- [Exercise prompt] Update the records starting at the first line and going on through the line with "silikonovou ochranou (810, 548)". Change "Koupit" to "Objednat" and leave everything else as it is.

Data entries
%%

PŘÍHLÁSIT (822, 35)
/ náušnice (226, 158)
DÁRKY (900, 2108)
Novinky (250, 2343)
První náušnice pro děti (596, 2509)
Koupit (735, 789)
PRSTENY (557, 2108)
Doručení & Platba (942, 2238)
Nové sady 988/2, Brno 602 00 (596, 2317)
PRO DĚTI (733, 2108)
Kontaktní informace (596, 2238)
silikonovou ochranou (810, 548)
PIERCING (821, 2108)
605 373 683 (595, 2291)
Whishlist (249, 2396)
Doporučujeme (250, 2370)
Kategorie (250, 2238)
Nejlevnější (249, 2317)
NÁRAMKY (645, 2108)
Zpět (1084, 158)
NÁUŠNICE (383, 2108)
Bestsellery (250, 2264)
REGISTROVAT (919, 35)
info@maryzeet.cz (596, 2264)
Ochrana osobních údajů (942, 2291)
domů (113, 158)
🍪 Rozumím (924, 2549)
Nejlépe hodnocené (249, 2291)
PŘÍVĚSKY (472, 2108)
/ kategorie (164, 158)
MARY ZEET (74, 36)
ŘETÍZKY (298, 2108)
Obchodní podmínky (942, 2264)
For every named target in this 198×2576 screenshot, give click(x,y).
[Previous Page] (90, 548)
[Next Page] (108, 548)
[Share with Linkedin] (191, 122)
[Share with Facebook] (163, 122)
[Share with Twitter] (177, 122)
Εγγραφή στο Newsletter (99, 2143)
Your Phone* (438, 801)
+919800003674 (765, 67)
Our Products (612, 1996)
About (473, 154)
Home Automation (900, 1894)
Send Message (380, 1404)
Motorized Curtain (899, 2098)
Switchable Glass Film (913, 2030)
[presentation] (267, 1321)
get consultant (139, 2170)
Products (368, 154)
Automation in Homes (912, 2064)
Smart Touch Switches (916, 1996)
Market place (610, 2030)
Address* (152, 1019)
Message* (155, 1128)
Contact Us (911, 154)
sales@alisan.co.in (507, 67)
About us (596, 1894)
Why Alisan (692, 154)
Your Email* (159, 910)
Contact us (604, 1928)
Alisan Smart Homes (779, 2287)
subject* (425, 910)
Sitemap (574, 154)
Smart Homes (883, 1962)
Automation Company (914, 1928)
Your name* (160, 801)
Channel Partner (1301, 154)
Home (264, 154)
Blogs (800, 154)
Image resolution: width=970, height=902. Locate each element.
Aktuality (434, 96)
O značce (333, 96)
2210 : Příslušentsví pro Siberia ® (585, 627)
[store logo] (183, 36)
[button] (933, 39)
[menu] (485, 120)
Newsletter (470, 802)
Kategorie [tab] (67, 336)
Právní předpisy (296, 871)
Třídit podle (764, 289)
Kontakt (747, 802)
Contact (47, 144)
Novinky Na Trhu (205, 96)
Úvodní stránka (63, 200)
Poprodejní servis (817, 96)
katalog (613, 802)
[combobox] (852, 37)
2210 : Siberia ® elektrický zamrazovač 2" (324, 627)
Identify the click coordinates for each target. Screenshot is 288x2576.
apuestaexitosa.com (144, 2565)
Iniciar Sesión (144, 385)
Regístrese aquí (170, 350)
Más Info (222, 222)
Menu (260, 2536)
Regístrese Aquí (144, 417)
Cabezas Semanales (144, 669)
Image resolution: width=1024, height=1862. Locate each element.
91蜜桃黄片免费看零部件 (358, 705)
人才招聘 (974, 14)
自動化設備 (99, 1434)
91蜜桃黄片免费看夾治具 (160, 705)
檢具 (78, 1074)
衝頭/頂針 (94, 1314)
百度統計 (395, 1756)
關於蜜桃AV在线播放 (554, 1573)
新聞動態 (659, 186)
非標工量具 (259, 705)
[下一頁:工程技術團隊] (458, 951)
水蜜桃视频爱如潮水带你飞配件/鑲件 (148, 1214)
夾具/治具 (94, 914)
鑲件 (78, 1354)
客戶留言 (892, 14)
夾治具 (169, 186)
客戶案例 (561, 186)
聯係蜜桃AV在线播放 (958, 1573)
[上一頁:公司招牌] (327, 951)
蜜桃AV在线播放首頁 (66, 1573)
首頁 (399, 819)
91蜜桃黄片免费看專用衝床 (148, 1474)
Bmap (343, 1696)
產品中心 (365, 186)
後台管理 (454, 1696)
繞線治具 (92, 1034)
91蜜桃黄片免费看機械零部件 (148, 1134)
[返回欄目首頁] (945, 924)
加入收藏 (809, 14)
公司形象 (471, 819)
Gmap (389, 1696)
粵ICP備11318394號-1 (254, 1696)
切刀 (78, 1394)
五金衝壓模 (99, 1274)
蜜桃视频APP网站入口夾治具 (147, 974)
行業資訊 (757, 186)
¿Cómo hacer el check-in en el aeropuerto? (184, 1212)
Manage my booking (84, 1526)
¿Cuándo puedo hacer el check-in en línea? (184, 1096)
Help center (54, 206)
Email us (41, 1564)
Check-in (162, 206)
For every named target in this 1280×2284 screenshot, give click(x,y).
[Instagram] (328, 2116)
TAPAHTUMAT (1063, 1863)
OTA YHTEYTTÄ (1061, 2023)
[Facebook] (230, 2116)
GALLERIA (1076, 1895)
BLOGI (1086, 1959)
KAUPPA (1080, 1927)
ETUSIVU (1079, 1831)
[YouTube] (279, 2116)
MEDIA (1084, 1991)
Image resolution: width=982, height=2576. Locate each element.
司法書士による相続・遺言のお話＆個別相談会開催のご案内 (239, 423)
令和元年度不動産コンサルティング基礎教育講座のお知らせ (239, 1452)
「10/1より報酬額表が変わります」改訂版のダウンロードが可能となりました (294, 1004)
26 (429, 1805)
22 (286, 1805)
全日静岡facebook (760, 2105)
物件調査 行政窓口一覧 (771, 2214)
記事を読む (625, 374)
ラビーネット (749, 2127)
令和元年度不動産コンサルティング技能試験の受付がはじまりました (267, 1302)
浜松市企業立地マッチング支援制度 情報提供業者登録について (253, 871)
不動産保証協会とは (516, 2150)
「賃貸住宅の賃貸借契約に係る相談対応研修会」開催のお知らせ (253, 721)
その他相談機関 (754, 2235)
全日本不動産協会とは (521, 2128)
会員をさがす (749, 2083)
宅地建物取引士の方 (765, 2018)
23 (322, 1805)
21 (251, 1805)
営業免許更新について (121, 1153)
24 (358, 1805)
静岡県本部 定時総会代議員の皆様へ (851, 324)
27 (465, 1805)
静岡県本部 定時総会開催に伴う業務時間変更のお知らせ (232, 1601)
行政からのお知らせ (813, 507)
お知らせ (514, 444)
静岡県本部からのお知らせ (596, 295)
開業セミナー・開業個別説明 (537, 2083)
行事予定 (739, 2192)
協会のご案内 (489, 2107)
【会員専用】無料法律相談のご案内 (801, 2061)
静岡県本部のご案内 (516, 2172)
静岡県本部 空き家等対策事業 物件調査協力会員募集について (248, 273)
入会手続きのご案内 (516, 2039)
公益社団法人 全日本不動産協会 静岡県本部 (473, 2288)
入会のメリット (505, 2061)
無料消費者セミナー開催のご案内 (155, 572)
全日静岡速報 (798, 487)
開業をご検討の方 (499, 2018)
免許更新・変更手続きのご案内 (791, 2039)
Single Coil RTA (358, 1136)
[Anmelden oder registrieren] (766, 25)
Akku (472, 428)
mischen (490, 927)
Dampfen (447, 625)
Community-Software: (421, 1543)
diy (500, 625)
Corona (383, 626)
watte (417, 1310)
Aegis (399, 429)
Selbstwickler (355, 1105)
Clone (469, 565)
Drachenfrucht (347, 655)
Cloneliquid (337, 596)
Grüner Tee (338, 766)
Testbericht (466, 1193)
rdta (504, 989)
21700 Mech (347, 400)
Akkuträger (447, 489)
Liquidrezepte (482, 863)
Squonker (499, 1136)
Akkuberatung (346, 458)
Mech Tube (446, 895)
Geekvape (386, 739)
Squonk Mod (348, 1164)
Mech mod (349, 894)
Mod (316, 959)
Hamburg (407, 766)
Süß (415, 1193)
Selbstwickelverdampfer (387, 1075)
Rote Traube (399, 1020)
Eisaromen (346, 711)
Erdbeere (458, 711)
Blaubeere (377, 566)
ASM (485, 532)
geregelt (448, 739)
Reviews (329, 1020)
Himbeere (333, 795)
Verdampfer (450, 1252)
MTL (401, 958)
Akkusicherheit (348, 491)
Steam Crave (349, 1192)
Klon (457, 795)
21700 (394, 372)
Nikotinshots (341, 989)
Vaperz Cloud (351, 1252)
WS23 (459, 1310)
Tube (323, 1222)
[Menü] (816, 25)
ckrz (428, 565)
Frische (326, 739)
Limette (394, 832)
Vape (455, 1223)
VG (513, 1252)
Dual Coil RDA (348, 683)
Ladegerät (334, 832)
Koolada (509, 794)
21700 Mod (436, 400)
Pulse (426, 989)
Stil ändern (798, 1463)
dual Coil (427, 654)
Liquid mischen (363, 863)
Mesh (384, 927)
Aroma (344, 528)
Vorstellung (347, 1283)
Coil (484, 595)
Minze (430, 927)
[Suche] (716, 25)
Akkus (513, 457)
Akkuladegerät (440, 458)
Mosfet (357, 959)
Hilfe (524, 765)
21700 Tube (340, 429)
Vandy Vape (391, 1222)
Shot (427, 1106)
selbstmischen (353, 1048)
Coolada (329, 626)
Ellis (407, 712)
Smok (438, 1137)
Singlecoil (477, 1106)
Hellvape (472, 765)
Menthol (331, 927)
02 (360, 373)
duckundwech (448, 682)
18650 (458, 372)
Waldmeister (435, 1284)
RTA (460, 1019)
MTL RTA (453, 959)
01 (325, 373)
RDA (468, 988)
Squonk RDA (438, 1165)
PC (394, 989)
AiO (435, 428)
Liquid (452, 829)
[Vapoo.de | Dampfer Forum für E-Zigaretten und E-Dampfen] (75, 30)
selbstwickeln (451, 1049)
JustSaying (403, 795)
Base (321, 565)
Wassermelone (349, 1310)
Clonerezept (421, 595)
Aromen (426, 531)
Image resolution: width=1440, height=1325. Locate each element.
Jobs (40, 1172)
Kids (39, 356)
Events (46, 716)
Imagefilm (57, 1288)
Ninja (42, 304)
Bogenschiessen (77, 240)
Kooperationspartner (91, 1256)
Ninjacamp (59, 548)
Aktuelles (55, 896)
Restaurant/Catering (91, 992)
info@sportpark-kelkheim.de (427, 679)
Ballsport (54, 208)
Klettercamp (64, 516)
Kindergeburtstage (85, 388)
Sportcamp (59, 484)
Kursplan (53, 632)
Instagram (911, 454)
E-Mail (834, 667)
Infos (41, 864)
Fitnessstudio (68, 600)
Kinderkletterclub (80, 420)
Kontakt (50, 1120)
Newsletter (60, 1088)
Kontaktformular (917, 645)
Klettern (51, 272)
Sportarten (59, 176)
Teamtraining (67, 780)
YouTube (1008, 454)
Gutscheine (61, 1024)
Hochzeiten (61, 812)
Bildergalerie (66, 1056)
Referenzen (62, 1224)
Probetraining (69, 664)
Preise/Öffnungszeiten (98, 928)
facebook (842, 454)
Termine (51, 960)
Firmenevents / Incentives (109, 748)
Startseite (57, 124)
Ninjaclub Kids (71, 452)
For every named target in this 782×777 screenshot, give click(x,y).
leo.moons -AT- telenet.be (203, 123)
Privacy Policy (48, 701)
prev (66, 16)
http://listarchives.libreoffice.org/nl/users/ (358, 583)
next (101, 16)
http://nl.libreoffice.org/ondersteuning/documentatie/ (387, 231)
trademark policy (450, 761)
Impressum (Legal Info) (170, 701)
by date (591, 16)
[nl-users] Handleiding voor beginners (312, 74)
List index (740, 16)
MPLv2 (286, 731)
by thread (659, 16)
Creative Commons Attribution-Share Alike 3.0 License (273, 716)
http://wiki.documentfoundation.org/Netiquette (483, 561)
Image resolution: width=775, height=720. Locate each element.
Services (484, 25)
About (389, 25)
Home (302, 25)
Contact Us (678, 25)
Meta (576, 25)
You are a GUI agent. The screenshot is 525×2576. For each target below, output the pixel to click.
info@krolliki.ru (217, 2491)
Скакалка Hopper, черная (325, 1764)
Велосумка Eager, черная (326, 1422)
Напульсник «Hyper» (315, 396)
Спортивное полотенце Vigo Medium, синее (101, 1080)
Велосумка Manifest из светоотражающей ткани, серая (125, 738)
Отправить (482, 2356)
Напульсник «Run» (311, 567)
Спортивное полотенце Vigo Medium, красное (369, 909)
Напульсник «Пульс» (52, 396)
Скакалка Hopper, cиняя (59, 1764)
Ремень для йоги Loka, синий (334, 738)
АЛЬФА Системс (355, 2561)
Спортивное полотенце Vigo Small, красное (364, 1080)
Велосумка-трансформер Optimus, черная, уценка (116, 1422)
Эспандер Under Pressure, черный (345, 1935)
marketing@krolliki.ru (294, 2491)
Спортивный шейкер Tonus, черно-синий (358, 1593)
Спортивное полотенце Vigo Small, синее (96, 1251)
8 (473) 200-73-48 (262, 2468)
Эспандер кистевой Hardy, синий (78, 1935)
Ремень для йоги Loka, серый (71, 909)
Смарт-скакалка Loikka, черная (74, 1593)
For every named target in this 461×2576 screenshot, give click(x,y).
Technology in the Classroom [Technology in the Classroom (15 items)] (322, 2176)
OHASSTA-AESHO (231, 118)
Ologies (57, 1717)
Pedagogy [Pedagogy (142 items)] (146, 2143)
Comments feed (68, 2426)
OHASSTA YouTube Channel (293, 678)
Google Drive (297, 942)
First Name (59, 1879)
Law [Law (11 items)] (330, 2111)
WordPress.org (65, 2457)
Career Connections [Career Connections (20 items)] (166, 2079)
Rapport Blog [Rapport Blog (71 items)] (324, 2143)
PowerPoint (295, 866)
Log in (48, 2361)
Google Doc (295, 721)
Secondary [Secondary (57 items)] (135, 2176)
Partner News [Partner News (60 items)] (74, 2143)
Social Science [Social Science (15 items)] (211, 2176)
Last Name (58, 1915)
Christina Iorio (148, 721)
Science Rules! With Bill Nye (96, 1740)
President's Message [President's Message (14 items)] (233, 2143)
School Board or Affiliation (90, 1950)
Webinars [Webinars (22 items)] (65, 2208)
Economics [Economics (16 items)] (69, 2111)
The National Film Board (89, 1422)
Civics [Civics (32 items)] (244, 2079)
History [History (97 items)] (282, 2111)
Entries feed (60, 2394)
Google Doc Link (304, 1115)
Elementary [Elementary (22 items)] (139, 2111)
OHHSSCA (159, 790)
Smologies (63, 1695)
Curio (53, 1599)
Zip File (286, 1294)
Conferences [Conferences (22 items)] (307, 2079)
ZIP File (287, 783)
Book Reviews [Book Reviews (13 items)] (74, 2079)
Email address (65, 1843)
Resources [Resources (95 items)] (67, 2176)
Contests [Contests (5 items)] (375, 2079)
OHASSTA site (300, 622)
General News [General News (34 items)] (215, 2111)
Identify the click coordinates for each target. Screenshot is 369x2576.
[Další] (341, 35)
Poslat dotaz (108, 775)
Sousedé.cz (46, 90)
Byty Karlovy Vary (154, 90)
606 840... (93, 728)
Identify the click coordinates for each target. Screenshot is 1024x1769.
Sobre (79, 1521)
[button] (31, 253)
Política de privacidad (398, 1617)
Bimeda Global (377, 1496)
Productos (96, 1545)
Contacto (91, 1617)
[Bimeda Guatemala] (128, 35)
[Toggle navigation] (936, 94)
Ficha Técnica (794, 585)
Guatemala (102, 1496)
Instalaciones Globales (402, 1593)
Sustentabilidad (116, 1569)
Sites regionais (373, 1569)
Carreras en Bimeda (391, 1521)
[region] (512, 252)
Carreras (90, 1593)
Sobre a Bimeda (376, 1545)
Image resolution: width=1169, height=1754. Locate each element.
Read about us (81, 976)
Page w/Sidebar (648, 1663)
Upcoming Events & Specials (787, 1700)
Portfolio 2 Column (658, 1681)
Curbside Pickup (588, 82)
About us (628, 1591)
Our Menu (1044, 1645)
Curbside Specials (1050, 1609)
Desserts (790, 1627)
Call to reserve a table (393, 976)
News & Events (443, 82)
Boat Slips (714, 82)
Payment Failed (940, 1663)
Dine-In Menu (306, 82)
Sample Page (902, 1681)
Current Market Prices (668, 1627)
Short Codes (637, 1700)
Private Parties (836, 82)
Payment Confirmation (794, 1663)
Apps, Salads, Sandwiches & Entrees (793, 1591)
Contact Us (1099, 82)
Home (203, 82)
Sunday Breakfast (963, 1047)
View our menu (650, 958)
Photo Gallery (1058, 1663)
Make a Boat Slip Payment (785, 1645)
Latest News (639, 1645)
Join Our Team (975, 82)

%%

- [Solution to the exercise]
PŘÍHLÁSIT (822, 35)
/ náušnice (226, 158)
DÁRKY (900, 2108)
Novinky (250, 2343)
První náušnice pro děti (596, 2509)
Objednat (735, 789)
PRSTENY (557, 2108)
Doručení & Platba (942, 2238)
Nové sady 988/2, Brno 602 00 (596, 2317)
PRO DĚTI (733, 2108)
Kontaktní informace (596, 2238)
silikonovou ochranou (810, 548)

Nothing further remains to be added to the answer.